• SET EXERCISE: Reproduce the part that opens with the line containing "This screenshot has width=1454, height=840." and closes with the line containing "pos(776,220)", substituting "Substitutes" for "Alternates" and leaving everything else unchanged. Omit the pictures from the answer.

• MATERIAL SHOWN:
>> Begin

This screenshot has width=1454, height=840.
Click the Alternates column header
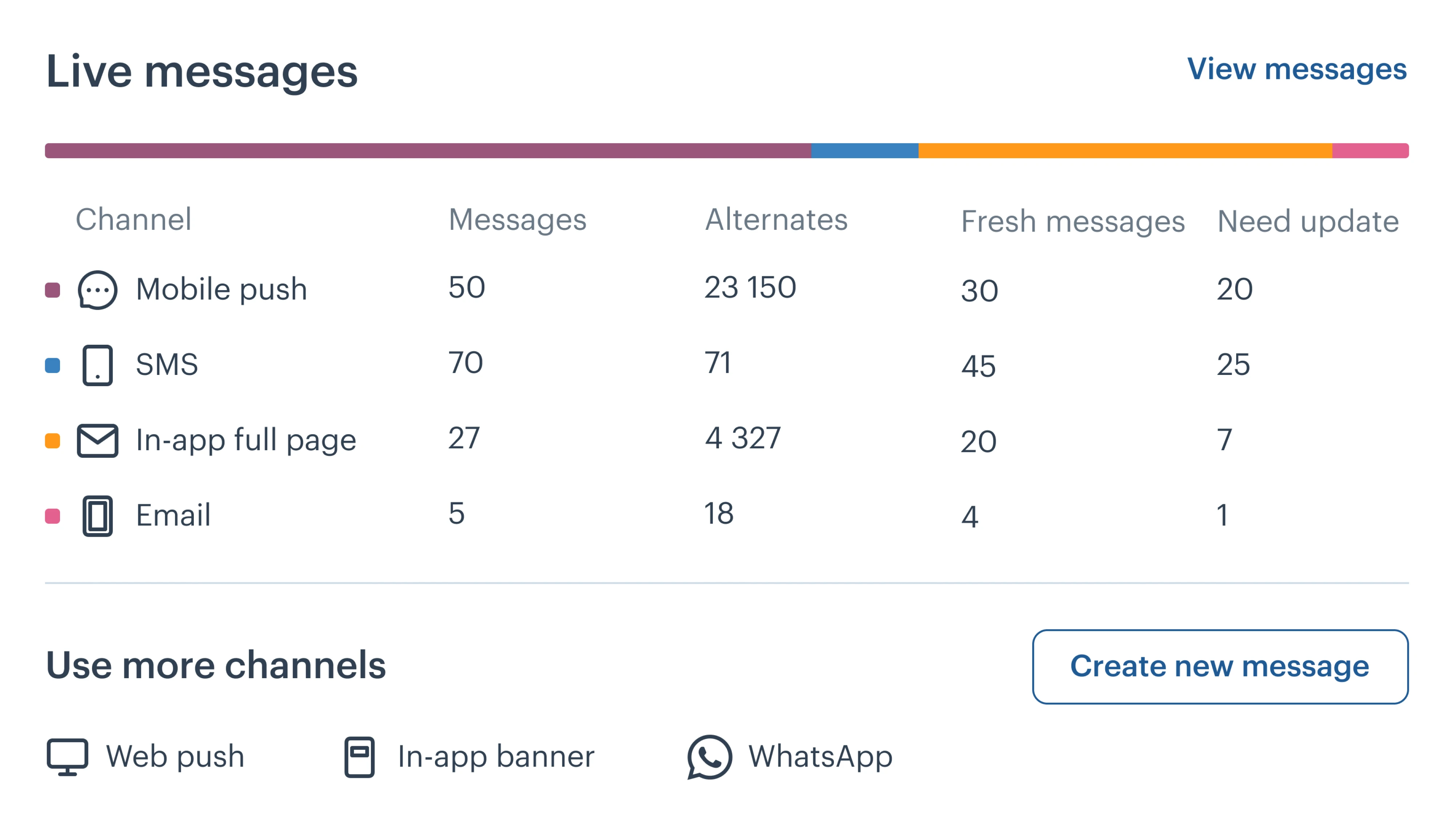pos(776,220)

>> End
>> Begin

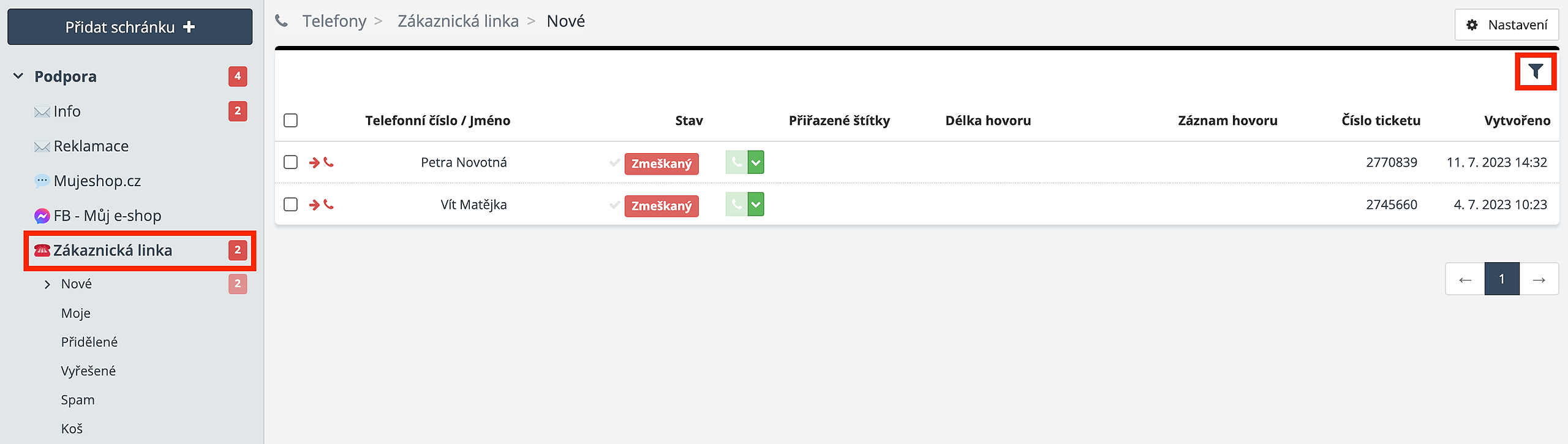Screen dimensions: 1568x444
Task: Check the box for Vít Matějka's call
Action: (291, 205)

>> End

• THE OUTPUT:
This screenshot has width=1454, height=840.
Click the Substitutes column header
pos(776,220)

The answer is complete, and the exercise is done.